TEKS BACAAN:

+ + +

KELUHAN SI PENGELUH





Terlalu melelahkan menafsirkan kehidupan jika hanya dirasa dengan segala permasalahannya. Bukan maksud untuk mengeluh atau untuk memojokkan takdir yang selama ini kurasa begitu kuat menempaku. Bukan pula menyerah dan menyalahkan diri sendiri yang selama ini tak kuat bersaing meninggikan derajat kegunaannya dan kualitas diri untuk memanusiakan dirinya sendiri dan menghidupkan kehidupannya. Tapi dari proses yang kadang tak mengenakkan itulah semakin mematangkan jiwa kedewasaanku. Sebuah jiwa yang menghidupi raga, jiwa yang menggerakkan diri menuju apa yang dianggapnya berarti untuk hidupnya.

+ + +

DATA:

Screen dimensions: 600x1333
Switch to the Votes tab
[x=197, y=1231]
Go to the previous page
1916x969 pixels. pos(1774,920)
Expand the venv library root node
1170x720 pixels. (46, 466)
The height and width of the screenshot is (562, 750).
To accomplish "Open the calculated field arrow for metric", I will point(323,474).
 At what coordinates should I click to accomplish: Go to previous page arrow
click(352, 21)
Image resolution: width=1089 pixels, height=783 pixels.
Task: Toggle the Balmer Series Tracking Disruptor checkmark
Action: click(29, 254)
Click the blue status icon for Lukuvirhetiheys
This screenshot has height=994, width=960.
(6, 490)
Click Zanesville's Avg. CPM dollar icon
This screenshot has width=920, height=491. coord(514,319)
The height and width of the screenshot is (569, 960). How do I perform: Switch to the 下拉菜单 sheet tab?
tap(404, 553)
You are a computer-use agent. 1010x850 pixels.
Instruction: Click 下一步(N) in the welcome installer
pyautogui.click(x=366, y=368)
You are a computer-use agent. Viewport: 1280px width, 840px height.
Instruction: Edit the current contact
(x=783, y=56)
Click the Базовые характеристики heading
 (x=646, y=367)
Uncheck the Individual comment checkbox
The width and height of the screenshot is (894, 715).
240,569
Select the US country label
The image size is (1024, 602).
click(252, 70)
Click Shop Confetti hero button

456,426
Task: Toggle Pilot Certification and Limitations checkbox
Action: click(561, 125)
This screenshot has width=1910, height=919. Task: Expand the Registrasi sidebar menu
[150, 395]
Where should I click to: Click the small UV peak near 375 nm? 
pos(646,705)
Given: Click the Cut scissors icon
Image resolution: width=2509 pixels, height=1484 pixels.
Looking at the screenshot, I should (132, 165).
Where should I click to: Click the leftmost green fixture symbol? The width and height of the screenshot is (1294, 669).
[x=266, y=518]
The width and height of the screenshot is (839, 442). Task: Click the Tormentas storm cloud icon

+ + +

SOAL 1:
Urutkan kata pertama dari setiap kalimat dalam paragraf tulisan Keluhan Si Pengeluh, dari kalimat pertama sampai terakhir.
SOAL 2:
Tuliskan kembali tanpa perubahan bagian tulisan Keluhan Si Pengeluh mulai dari "KELUHAN SI PENGELUH" sampai dengan "berarti untuk hidupnya.".
Data tersebut tidak dibutuhkan di sini.

JAWABAN 1:
Terlalu, Bukan, Bukan, Tapi, Sebuah

JAWABAN 2:
KELUHAN SI PENGELUH





Terlalu melelahkan menafsirkan kehidupan jika hanya dirasa dengan segala permasalahannya. Bukan maksud untuk mengeluh atau untuk memojokkan takdir yang selama ini kurasa begitu kuat menempaku. Bukan pula menyerah dan menyalahkan diri sendiri yang selama ini tak kuat bersaing meninggikan derajat kegunaannya dan kualitas diri untuk memanusiakan dirinya sendiri dan menghidupkan kehidupannya. Tapi dari proses yang kadang tak mengenakkan itulah semakin mematangkan jiwa kedewasaanku. Sebuah jiwa yang menghidupi raga, jiwa yang menggerakkan diri menuju apa yang dianggapnya berarti untuk hidupnya.